Here are the starting salaries, in thousands of dollars, offered to 20 students who earned bachelor’s degrees in computer science in 2011.
63 56 66 77 50 53 78 55 90 65 64 69 59 76 48 54 49 68 51 50
a. Make a stemplot.
b. Find the median, mean and mode.
c. Find the five-number summary.
d. Make a boxplot.
e. Compute the range and interquartile range (IQR).
Problem 2.
A consumer testing lab measured calories per hot dog in 20 brands of beef hot dogs. Here are the results:
186 181 176 149 184 190 158 139 175 148 152 111 141 153 190 157 131 149 135 132
a. Make a stemplot.
b. Find the median, mean and mode.
c. Find the five-number summary.
d. Make a boxplot.
e. Compute the range and interquartile range (IQR).
These problem descriptions (#1 and #2) are from “Against All Odds”, modified slightly and copied here for convenience.
Problem 3.
Use the MPG data for top selling midsize cars in the US and European markets from Lesson 1.

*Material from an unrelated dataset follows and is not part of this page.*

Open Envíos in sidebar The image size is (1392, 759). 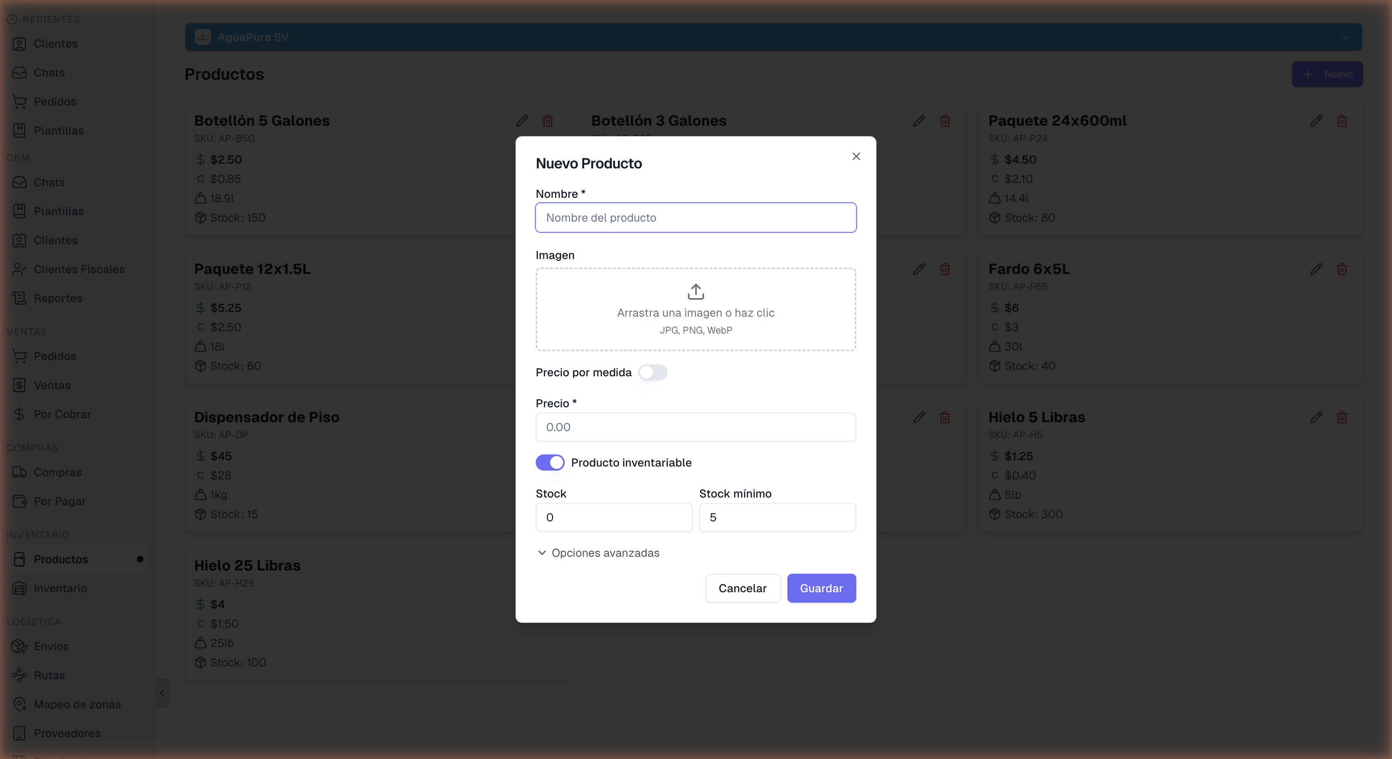51,646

a. Find the five-number summaries.
b. Produce 2 boxplots, one for each market, and put them both on the same chart to facilitate comparison.
Assignment:
- For class on Thu
- Use the UN health and economy data (filter to display North and South America only).
- Use Google Sheets (or Excel) to create a histogram for Life Expectancy, Infant Mortality and GDP Per Capita (3 separate histograms)
- Compute the 5-number summary for Life Expectancy, Infant Mortality and GDP Per Capita (1 5-number summary for each variable).
- Be prepared to share your histograms and 5-number summaries.